Look through the data below and report how many lines include "Home". Only the number should be given.

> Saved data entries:

□ □ □ □ □

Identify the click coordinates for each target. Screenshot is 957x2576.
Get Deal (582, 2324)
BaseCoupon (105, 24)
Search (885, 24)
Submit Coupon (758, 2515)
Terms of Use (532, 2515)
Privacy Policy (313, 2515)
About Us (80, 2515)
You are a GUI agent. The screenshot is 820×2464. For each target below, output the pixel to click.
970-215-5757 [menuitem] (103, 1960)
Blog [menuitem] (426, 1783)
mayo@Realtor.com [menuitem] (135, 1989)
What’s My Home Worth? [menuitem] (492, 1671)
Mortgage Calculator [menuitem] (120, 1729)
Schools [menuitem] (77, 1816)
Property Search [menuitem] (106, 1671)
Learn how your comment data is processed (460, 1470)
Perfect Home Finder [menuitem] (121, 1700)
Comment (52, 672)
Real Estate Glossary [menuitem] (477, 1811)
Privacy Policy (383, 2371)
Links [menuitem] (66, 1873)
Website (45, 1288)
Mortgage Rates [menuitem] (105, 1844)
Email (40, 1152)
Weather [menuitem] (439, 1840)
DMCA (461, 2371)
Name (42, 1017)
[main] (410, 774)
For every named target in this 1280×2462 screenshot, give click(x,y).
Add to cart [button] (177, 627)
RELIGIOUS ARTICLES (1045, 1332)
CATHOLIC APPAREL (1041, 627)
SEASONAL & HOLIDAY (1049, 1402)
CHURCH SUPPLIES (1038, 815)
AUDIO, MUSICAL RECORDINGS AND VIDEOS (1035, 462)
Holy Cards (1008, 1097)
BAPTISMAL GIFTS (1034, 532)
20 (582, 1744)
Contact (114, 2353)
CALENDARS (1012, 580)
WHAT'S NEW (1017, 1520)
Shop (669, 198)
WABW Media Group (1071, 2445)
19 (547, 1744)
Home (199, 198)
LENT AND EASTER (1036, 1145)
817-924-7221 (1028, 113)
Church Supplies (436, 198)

□ □ □ □ □

> Your response:
3